The acrylic resin (A) and the polyisocyanate prepolymer (C) are essential, and the polylactone polyol (B) has a solid content ratio of the acrylic resin (A) and the polylactone polyol (B) of (A) / (B). = 60/40 or more (mass ratio), may be included within a range of less than 100/0 (mass ratio),
The acrylic resin (A) has a short side chain hydroxyl group (a1) and a long side chain hydroxyl group (a2), and a short side chain hydroxyl group (a1) and a long side chain hydroxyl group (a2). Resin in which the ratio is (a1) / (a2) = 3/1 to 1/3 (molar ratio), and the total hydroxyl number of short side chain hydroxyl group (a1) and long side chain hydroxyl group (a2) is 100 to 200 And
In the polyisocyanate prepolymer (C), the ratio of the isocyanate group amount (c) to the total hydroxyl group amount (a + b) of the acrylic resin (A) and the polylactone polyol (B) is (c ) / (A + b) = 1 / 0.3 to 1 / 2.0 (molar ratio)
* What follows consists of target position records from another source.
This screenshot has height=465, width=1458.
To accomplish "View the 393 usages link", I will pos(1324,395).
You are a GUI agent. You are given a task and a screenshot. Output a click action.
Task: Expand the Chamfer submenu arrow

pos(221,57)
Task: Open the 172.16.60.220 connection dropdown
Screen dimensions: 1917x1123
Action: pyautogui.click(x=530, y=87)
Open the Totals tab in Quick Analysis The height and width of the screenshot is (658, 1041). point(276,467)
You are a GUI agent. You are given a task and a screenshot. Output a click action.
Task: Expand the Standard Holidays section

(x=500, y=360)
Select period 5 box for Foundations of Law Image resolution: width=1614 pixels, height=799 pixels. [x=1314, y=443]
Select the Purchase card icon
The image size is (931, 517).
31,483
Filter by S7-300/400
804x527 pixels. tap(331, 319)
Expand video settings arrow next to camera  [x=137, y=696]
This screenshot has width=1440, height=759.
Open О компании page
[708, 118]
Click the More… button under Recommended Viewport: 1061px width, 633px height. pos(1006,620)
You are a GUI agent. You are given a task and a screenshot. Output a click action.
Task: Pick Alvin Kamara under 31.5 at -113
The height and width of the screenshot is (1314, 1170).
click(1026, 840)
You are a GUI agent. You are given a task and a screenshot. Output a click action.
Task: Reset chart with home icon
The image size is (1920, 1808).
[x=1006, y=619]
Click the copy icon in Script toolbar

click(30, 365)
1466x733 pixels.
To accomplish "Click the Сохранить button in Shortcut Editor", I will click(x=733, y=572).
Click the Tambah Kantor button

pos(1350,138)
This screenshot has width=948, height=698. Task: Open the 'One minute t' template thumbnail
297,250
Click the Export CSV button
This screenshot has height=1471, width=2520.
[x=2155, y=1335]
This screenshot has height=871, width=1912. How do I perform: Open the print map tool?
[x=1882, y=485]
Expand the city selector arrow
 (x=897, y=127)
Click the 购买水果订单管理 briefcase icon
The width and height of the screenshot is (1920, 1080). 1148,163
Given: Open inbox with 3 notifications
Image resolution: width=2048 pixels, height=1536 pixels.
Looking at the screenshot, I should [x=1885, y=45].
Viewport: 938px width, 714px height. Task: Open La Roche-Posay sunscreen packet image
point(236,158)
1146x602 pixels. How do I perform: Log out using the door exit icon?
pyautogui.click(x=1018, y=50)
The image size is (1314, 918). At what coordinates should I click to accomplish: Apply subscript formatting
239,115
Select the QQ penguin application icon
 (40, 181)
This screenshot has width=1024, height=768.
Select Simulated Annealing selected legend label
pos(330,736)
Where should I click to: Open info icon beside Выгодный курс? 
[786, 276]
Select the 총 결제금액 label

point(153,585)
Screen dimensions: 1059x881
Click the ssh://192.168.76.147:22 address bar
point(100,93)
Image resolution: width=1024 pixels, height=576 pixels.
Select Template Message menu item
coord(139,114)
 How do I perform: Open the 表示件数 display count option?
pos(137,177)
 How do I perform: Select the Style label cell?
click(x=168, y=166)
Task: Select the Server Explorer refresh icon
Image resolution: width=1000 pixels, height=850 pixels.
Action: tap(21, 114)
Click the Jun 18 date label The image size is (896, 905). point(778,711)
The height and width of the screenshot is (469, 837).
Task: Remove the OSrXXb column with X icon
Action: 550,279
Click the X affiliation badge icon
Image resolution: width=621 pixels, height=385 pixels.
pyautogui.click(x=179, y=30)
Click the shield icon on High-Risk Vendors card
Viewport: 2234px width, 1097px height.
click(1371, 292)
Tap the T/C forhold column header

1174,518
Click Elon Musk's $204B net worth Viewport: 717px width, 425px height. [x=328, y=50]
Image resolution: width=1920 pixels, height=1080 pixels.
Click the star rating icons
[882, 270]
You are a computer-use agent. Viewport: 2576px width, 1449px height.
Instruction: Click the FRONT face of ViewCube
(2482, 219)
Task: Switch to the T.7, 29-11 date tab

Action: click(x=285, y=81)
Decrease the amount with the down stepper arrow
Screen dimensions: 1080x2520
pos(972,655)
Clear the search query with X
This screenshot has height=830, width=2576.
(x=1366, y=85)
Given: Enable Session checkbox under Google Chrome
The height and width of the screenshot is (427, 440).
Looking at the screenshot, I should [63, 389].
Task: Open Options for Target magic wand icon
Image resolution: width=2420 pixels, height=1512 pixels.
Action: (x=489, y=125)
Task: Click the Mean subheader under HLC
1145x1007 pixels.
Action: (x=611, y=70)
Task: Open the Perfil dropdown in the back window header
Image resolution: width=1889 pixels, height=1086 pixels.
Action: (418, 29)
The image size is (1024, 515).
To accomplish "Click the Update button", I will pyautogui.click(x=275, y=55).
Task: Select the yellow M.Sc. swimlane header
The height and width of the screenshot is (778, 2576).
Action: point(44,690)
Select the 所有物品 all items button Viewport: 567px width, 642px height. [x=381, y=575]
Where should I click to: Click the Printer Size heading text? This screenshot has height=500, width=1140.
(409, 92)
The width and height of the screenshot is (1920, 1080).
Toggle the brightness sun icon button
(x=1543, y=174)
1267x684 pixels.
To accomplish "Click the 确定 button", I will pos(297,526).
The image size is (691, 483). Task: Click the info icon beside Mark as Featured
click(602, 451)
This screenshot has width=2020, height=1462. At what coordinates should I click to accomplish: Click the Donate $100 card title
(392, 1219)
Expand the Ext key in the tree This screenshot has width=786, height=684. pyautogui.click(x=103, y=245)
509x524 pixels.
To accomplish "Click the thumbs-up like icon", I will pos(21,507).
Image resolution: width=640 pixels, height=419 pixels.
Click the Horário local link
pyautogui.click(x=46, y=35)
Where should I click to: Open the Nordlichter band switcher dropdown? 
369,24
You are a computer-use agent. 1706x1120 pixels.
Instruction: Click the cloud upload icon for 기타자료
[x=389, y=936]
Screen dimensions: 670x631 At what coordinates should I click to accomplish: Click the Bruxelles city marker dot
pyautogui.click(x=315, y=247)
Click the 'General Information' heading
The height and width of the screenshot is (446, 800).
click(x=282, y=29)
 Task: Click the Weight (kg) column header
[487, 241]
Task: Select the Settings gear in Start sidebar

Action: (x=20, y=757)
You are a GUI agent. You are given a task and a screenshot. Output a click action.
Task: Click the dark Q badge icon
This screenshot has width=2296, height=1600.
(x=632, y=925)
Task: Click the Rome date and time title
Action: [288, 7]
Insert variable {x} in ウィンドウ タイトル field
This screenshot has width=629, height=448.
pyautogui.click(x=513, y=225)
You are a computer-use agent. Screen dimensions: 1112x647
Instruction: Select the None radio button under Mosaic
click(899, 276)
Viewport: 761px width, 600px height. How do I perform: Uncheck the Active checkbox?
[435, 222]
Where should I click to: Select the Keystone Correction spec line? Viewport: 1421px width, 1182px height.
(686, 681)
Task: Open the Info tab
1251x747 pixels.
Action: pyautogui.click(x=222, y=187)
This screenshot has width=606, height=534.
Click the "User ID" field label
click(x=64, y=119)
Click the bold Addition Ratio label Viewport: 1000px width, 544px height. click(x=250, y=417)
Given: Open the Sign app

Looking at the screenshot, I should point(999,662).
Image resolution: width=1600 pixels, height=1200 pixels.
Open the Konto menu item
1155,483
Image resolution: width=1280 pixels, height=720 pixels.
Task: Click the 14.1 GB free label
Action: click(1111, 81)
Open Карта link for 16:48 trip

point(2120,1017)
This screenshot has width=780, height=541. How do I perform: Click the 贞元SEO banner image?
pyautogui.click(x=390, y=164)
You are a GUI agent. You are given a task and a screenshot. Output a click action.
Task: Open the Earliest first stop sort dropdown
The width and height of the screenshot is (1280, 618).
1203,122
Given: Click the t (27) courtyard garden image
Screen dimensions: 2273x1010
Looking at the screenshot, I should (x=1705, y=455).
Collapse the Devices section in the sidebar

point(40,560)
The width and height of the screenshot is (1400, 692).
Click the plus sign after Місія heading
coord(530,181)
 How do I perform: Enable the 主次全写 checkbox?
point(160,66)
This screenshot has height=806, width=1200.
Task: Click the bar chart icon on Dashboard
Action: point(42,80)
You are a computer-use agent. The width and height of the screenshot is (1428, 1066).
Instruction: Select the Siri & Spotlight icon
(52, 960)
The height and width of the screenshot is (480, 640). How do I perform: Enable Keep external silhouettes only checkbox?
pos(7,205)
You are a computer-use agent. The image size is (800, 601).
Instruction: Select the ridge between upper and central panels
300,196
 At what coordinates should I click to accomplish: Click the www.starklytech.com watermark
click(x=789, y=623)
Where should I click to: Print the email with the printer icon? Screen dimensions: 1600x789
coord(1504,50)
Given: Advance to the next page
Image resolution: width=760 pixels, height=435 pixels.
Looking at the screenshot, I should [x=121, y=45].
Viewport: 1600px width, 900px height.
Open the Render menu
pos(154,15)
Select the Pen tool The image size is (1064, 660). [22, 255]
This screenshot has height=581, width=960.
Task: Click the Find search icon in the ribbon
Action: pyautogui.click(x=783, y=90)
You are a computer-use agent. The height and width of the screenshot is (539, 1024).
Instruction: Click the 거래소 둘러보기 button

Paint composition.   The short side chain hydroxyl group (a1) is a group derived from hydroxyethyl (meth) acrylate, and the long side chain hydroxyl group (a2) is derived from an adduct of hydroxyethyl (meth) acrylate and ε-caprolactone. The coating composition according to claim 1, wherein the coating composition is a group.   The adduct of hydroxyethyl (meth) acrylate and ε-caprolactone is obtained by adding 2 to 5 mol of ε-caprolactone to 1 mol of hydroxyethyl (meth) acrylate. Paint composition.   The said acrylic resin (A) is a coating composition in any one of Claim 1 to 3 whose glass transition temperature is 5-50 degreeC.   The coating composition according to any one of claims 1 to 4, wherein the polylactone polyol (B) has 2 to 5 functional groups.   In the formation method of the multilayer coating film which forms a clear coating film with a clear coating material on the base coating film formed with the base coating material, the coating composition in any one of Claim 1 to 5 as said clear coating material A method for forming a multilayer coating film, characterized by being used.   A coated article in which a clear coating is formed by a clear coating on a base coating formed by a base coating, wherein the coating composition according to any one of claims 1 to 5 is used as the clear coating. A coated article characterized by being made.